# The Unapologetic Mathematician

## Uniform Convergence of Power Series

So, what’s so great right now about uniform convergence?

As we’ve said before, when we evaluate a power series we get a regular series at each point, which may or may not converge. If we restrict to those points where it converges, we get a function. That is the series of functions converges pointwise to a limiting function. What’s great is that for any compact set contained within the radius of convergence of the series, this convergence is uniform!

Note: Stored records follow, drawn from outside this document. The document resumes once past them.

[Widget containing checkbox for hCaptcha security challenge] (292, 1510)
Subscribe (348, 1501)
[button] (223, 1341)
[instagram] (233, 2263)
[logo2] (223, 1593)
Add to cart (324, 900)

To be specific, take a power series $\sum\limits_{n=0}^\infty c_nz^n$ which converges for $|z|, and let $T$ be a compact subset of the disk of radius $R$. Now the function $|z|$ is a continuous, real-valued function on $T$, and the image of a compact space is compact, so $|z|$ takes some maximum value on $T$.

That is, there is some point $p$ so that for every point $z\in T$ we have $|z|\leq|p|. And thus we have $|c_nz^n|\leq|c_np^n|$ for all $z\in T$. Setting $M_n=|c_np^n|$, we invoke the Weierstrass M-test — the series $\sum\limits_{k=0}^\infty|c_np^n|$ converges because $p$ is within the disk of convergence, and thus evaluation at $p$ converges absolutely.

Now every point within the disk of convergence is separated by some compact set (closed disks are compact, so pick a radius small less than the distance from the point to the boundary of the disk of convergence), within which the convergence is uniform. Since each term is continuous, the uniform limit will also be continuous at the point in question. Thus inside the radius of convergence a power series evaluates to a continuous function.

This gives us our first hint as to what can block a power series. As an explicit example, consider the geometric series $\sum\limits_{n=0}^\infty z^n$, which converges for $|z|<1$ to the function $\frac{1}{1-z}$. This function is clearly discontinuous at $z=1$, and so the power series can’t converge in any disk containing that point, since if it did it would have to be continuous there. And indeed, we can calculate the radius of convergence to be exactly ${1}$.

It’s important to note something in this example. For $|z|<1$, we have $\frac{1}{1-z}=\sum\limits_{k=0}^\infty z^n$, but these two functions are definitely not equal outside that region. Indeed, at $z=-2$ the function clearly has the value $\frac{1}{3}$, while the geometric series diverges wildly. The equality only holds within the radius of convergence.